I have created a Keras LSTM model that does sequence classification. I have 27 sequences in the Training set and 18 sequences in the Test set. Each sequence has 4000 time-steps that I have achieved by padding with zeroes. Each sequence is a combination of 2499 parallel series. This means I have 2499 Features.
- Dimensions of X_Train is (27 x 4000 x 2499) :27-Sequences, 4000 Timesteps in each sequence and 2499 features.
- Dimension of Y_Train is (27 x 4000 x 1)
- Dimension of X_Test is (18 x 4000 x 2499)
- Dimension of Y_Test is (18 x 4000 x 1)
I am using Bi-directional LSTM Model with return_sequences set to True
My ultimate goal is to get Feature Importances using ELI5 Package's Permutation Importance.
Since ELI5 package does not support Keras framework, I want to use a Scikit learn Wrapper around keras to get it to behave like scikit learn.
Then I can finally use ELI5 package on my model to get Important features.

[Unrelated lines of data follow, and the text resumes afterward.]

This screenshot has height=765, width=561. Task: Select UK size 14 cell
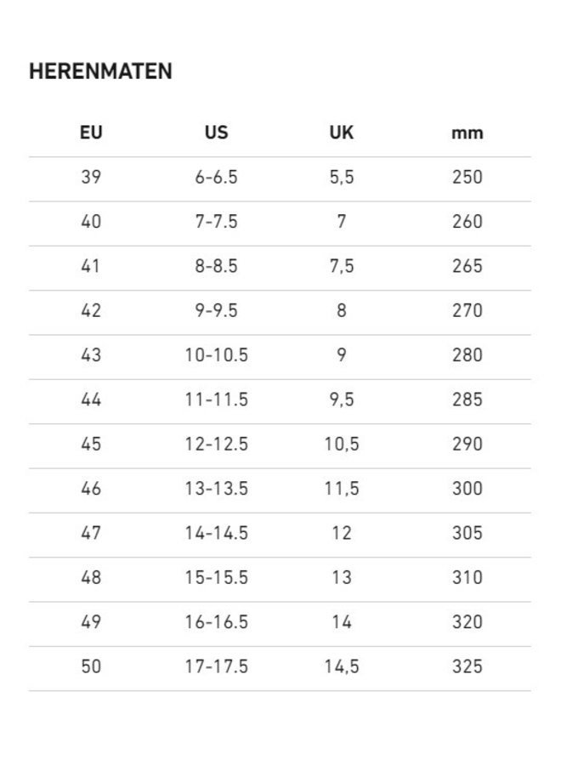click(x=341, y=622)
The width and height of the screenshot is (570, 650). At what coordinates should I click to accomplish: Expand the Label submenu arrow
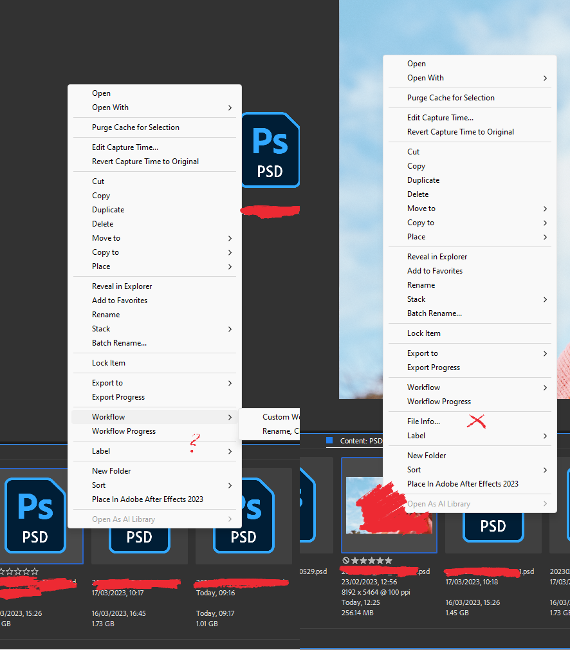(x=230, y=450)
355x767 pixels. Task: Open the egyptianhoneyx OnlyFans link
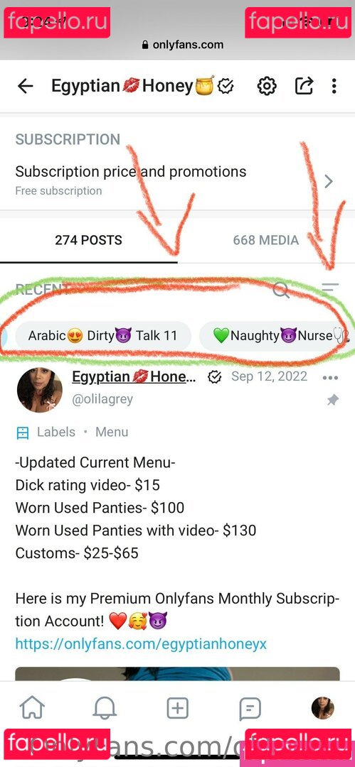141,643
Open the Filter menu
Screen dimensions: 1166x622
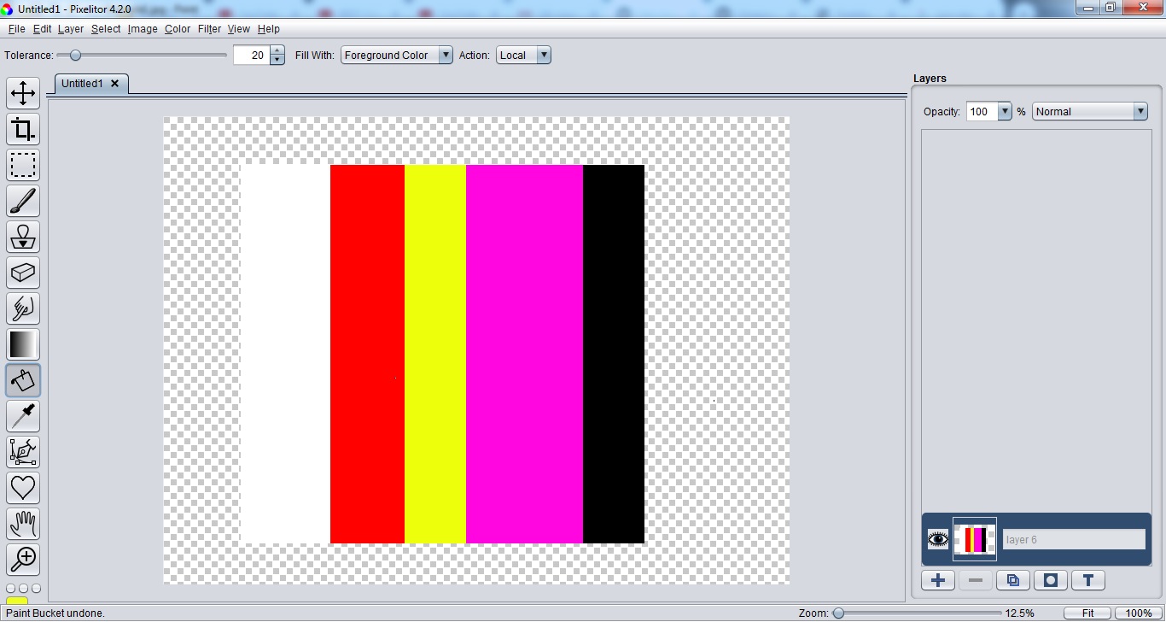click(209, 28)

I have used these parameters:
- layer1_units = 40
- layer1_act = 'tanh'
- go_backwards = False
- return_sequences = True
- merge_mode = 'concat'
- lr = 0.01
- epochs = 2
- batch_size = 200
I am going to use this lstm model in the build_fn attribute of KerasClassifier().
model = KerasClassifier(build_fn= lstm_Trial.model(), epochs=3, batch_size=40, verbose=1)
Then I am trying to use .fit() method.
model.fit(x = X_Train, y = Y_Train_Ori)
This throws an error.
ValueError Traceback (most recent call last) in () ----> 1 model.fit(x = X_Train, y = Y_Train_Ori) ~/anaconda3/lib/python3.6/site-packages/keras/wrappers/scikit_learn.py in fit(self, x, y, sample_weight, **kwargs) 203 y = np.searchsorted(self.classes_, y) 204 else: --> 205 raise ValueError('Invalid shape for y: ' + str(y.shape)) 206 self.n_classes_ = len(self.classes_) 207 if sample_weight is not None:
ValueError: Invalid shape for y: (27, 4000, 1)
How do I use KerasClassifier properly so that Ultimately I am able to use ELI5 package?